On Jul 15, 2006, at 13:39:50, Al Boldi wrote:
> Trond Myklebust wrote:
>> On Sat, 2006-07-15 at 06:35 -0600, Eric W. Biederman wrote:
>>> I hope the confusion has passed for Trond.  My impression was he  
>>> figured this was per process data so it didn't make sense any  
>>> where near a filesystem, and the superblock was the last place it  
>>> should be.
>>
>> You are still using the wrong abstraction. Data that is not global  
>> to the entire machine has absolutely _no_ place being put into the  
>> superblock.

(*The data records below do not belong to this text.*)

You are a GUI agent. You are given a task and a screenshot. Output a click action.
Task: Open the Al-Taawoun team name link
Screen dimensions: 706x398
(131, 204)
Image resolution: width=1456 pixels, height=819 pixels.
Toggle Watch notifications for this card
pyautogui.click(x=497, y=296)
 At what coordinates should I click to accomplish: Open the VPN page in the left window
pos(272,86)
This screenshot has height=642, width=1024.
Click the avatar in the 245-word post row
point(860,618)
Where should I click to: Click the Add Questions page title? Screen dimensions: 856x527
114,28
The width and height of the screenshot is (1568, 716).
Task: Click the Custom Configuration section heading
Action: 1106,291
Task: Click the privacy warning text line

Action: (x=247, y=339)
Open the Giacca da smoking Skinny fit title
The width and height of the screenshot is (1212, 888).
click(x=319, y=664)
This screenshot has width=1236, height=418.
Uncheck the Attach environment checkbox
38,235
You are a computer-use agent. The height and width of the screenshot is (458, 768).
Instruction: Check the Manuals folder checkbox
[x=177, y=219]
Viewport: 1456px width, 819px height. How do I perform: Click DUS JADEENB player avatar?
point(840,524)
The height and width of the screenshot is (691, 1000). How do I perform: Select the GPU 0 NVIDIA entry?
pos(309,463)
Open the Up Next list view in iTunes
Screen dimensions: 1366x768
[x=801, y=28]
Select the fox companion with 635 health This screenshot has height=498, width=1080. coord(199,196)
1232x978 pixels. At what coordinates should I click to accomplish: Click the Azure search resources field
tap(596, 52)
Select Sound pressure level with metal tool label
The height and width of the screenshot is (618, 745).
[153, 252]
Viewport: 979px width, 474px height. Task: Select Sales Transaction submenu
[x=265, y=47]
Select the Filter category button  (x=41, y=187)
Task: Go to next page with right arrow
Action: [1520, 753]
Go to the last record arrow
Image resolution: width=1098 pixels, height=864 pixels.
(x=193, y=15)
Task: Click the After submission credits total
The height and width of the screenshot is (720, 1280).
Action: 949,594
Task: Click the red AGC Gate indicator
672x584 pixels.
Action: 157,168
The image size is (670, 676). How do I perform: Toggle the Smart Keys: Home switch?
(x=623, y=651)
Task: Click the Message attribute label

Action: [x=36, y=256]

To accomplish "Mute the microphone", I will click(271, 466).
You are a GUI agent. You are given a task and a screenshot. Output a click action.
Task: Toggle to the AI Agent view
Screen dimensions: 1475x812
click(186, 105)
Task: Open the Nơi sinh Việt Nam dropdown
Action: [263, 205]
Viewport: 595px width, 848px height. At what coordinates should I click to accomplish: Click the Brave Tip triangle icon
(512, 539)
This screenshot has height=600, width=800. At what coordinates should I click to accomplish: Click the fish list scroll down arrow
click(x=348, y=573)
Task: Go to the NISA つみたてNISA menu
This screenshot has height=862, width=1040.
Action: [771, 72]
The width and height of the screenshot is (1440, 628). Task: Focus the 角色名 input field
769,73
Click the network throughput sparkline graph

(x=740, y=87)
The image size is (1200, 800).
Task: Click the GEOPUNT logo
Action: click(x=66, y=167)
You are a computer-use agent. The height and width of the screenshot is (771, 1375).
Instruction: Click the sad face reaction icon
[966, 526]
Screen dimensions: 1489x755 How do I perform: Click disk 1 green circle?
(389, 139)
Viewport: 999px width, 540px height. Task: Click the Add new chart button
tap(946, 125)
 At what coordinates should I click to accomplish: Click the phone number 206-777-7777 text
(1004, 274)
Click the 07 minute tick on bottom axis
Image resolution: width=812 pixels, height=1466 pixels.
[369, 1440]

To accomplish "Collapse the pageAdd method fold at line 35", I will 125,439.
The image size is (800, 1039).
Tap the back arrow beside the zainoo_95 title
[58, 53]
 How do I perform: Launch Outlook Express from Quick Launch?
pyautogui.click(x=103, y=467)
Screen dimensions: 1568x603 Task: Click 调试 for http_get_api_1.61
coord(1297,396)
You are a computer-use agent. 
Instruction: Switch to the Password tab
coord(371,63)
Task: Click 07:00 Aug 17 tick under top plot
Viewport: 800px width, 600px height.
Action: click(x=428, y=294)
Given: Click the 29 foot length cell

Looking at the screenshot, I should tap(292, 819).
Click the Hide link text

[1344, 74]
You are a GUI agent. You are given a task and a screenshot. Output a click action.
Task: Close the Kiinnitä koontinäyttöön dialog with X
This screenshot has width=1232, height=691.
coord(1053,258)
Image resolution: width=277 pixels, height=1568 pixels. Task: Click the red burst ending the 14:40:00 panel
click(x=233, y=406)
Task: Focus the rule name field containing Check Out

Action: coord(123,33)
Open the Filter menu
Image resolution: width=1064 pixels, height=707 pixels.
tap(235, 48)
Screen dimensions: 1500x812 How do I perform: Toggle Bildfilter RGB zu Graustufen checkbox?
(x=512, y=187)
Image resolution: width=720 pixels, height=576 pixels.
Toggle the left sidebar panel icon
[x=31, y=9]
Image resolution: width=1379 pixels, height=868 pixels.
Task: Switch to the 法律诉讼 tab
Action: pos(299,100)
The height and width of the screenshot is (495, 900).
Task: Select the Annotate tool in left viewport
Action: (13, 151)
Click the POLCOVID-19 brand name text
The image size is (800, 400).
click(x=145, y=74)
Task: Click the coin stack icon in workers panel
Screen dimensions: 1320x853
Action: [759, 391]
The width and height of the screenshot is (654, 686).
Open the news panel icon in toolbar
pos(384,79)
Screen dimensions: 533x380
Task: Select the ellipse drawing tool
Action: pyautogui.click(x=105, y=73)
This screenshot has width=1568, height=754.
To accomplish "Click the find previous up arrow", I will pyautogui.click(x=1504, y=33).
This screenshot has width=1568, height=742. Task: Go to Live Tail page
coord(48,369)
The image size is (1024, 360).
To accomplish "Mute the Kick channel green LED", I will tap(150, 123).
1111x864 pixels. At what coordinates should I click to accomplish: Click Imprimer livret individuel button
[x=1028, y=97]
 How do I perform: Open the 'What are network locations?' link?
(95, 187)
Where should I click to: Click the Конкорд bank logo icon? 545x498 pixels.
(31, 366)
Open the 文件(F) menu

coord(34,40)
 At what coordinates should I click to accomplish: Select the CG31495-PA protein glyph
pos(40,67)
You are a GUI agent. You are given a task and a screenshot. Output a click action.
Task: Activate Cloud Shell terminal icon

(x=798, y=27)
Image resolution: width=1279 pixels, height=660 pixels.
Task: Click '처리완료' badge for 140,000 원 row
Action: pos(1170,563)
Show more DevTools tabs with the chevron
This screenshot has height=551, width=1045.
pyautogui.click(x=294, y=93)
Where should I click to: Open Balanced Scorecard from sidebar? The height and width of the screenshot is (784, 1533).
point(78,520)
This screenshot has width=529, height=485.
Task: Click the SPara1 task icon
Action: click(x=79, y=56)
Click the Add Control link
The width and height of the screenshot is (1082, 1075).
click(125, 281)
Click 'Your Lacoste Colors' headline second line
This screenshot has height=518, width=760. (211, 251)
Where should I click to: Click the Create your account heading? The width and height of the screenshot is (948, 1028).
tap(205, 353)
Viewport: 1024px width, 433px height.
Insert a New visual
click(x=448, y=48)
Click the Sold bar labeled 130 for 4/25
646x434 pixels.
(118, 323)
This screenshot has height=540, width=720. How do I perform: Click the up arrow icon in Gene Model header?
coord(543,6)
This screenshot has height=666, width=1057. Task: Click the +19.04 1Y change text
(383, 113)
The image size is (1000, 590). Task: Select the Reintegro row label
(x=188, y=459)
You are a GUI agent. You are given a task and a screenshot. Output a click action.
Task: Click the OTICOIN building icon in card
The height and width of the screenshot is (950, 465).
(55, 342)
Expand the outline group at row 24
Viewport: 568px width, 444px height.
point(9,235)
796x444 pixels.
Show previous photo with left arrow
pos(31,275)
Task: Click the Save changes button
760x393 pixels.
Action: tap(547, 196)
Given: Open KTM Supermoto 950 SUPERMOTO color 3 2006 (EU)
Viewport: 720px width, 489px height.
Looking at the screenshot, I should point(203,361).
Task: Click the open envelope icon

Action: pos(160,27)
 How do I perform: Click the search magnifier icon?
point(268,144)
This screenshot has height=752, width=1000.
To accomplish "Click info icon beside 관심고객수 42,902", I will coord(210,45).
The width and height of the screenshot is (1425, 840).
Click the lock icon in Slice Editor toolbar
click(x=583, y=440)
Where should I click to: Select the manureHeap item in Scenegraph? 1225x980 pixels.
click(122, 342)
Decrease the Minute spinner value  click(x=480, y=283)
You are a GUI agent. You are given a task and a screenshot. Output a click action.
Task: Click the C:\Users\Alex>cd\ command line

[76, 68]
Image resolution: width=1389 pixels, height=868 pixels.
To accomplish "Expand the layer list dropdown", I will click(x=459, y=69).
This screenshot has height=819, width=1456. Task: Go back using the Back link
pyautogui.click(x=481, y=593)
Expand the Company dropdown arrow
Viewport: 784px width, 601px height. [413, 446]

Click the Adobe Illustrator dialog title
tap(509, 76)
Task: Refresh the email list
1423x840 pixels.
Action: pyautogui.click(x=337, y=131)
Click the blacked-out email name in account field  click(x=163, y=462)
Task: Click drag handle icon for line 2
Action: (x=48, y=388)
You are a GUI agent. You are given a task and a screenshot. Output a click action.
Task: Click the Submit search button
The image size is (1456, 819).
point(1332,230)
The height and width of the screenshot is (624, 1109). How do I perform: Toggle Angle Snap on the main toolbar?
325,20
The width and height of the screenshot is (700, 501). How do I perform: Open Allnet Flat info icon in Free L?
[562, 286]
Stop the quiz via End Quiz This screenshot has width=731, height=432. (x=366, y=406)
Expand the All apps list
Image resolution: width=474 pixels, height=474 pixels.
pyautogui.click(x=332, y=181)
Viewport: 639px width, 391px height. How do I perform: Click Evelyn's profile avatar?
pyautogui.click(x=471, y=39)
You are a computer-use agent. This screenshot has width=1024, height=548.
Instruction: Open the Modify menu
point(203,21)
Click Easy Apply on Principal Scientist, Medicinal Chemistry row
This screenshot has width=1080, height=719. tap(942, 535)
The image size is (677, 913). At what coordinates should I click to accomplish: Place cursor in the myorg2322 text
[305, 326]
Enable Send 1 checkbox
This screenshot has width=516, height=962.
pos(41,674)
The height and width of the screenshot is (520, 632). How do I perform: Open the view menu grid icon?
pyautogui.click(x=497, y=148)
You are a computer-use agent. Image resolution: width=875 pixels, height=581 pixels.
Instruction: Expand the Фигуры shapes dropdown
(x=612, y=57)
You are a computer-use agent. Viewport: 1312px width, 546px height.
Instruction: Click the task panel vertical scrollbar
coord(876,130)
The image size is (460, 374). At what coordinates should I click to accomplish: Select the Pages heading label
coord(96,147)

It doesn't matter if it is process-specific, container- 
>> specific or whatever-else-specific, it will still be vetoed.
>>
>> If your real problem is uid/gid mapping on top of generic  
>> filesystems, then have you looked into the *BSD solution of using  
>> a stackable filesystem (i.e. umapfs)?
>
> A stackable FS is really overkill here, when all that is needed is  
> a simple mapping.  An easy solution would be, to allow for perMount  
> Handlers via hooks into the VFS, as was suggested in the '[RFC]  
> VFS: FS CoW using redirection' thread.

IMHO a UID mapping is completely the wrong solution for this.  The  
problem is the the subject (the process) and object (the filesystem)  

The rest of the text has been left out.